Nor does it often require you to race back from Singapore airport to a gentleman's club to rescue a “lost” partner.

However, Williams, who is married, argues that, jailing apart, “I can assure you that management and marriage are similar” for the intensity of the relationship, the way your lives are entwined 24 hours a day and for the co-dependency that develops.

That’s something confirmed by Andy Kelly, who managed both the Vines and Jet when they were the hottest bands in the world with attendant brutal schedules and competing demands, mental health issues and self-inflicted “lifestyle choices” and frequent apologies to hotels, airline staff and the occasional journalist.

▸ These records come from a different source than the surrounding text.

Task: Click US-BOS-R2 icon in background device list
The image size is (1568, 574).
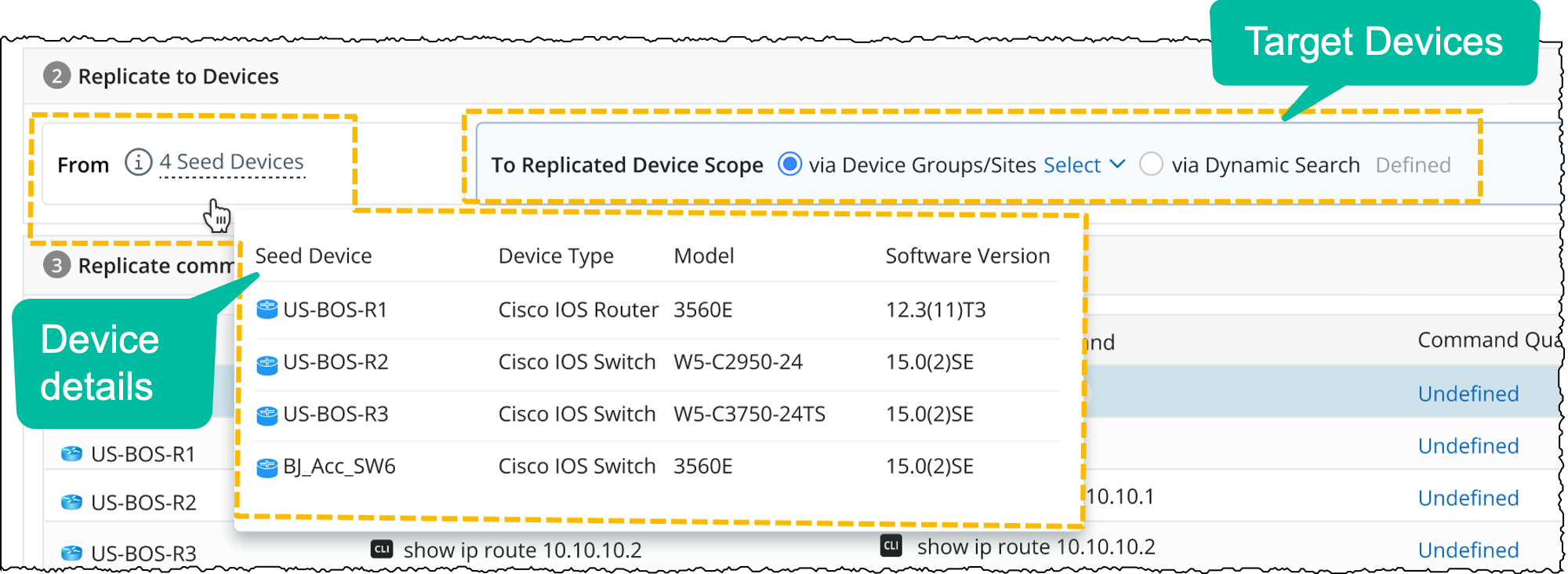Action: 71,502
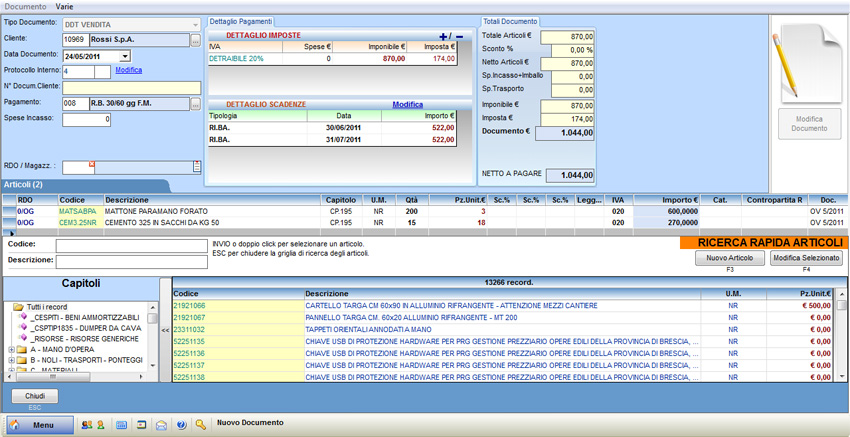The image size is (850, 437).
Task: Select the Dettaglio Pagamenti tab
Action: pos(241,21)
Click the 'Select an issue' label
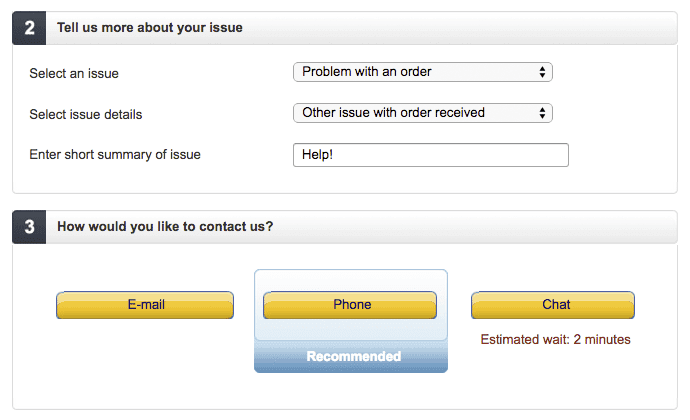This screenshot has width=690, height=420. (81, 73)
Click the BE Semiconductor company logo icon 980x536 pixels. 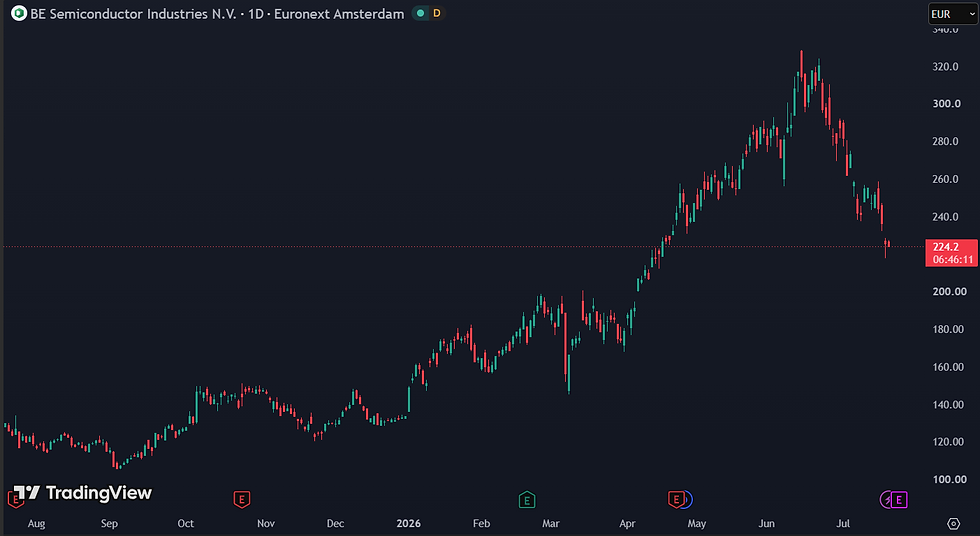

"Well, you fall in love, ask someone to spend the rest of their life with you and then slowly discover each other’s worst traits over the years ... that’s band management, but not my own personal experience of marriage thankfully," says Kelly who is more prone to laugh than groan over the experiences he’s encountered.

“I’d have to say that any issues of neediness or dependency can sometimes be traced back to the way management unwittingly set up some kind of learned dependence by doing absolutely everything apart from writing and performing.”

Actually, muses Kelly who is the father of a young daughter, maybe the relationship is more like parent and child. "You become so caught up in survival mode, that is to say, trying to keep one person in the band happy so the other people in the band don’t leave, so that you and the record label remain happy, and so hopefully the fans remain happy. It’s a very strange cycle to get caught up in, and not dissimilar to being an over-protective parent," he says.

"It comes from the right place, but it can definitely backfire."

Harvey, who has one errant member of Children Collide who has been known to go missing, sometimes for days at a time ("If you check on his Facebook there's a message on there recently ‘Heath, if you read this, please phone the office’. Seriously. I left it there a couple of days ago.") laughs that "I've got 11 kids".

"I don't have any of my own children, except a step-son, but there’s 11 ‘children’ that I look after," says Harvey, who actually is more likely to sing the praises of the maturity and responsibility of her charges, in particular Living End.

However, "you also become the gatekeeper in their lives” in and outside the business.

“It's not uncommon at all for a band member, or their wife or girlfriend, to call me to check if someone is available before they can make plans for them. ‘I don’t know if I can make these plans for our wedding anniversary, I better check with Rae first’. Which is kind of weird when you think about it."

So why do it? "For the stories," Kelly says, only half jokingly.

"Can I just add that I do still love managing bands? It’s not all apologies and rehab. There is also some music and fantastic people involved, as well, and sometimes especially, the ones who make management’s lives slightly more ‘exciting’ than they would prefer.

“In fact, generally always those ones."